» What is needed:
Answer these from the SQL Server 2017 post, each on its own line:
(a) Which platforms was SQL Server 2017 released for?
(b) What does the post suggest for an even easier install than the Linux steps?
(c) With automatic tuning on, what three things can SQL Server do?

» Document segment:
####
Tag Archives: index

Top 5 New Features in SQL Server 2017 (that I care about)

New Year, New Database Engine

http://icons8.com/
This is either a database or a stack of licorice pancakes.

It’s finally here! A few days ago as of this writing, SQL Server 2017 was released for Windows, Ubuntu, RedHat and Docker. There are a lot of new things in SQL Server 2017 from Python support in Machine Learning* to better CLR security. But I thought I’d narrow down the list to changes that I’m most interested in.

1. sudo Your Way To A Better SQL Server

SQL SERVER IS ON LINUX NOW! No surprise this is the first thing on my list as I keep going on and on about it. But it’s really here!

Installation is a cinch, especially if you’re a Linux or Unix person. Curl the GPG keys, add the repository, apt-get (if you’re on a real Distro) the installer and run the setup. It’s really that easy.

If you want it even easier, then check out Docker. Slap it in and go!

All the main features are there, the engine (of course), agent, Full-text search, DB Mail, AD authentication, SQL command-line tools etc. Pretty much everything you need to get going on Linux even if you’re in a Windows-dominated environment.

2. It’s Like A Car That Repairs Itself

So this is a big one. With automatic tuning on, SQL Server can detect performance problems, recommend solutions and automatically fix (some) problems. There are two flavors of this, one in SQL Server 2017 and one in Azure; I’ll be talking about the one in SQL 2017 here.
####
» Available data:
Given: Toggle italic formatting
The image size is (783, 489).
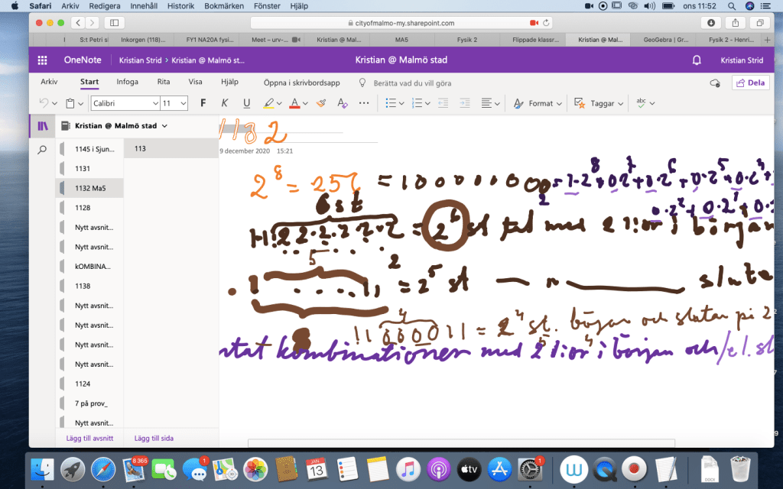Looking at the screenshot, I should (225, 103).
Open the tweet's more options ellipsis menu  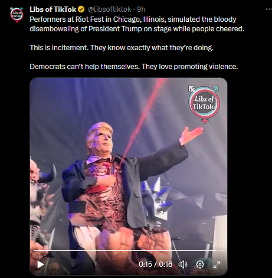(268, 9)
####
» Answer to this problem:
(a) Windows, Ubuntu, RedHat and Docker
(b) Docker
(c) Detect performance problems, recommend solutions and automatically fix some problems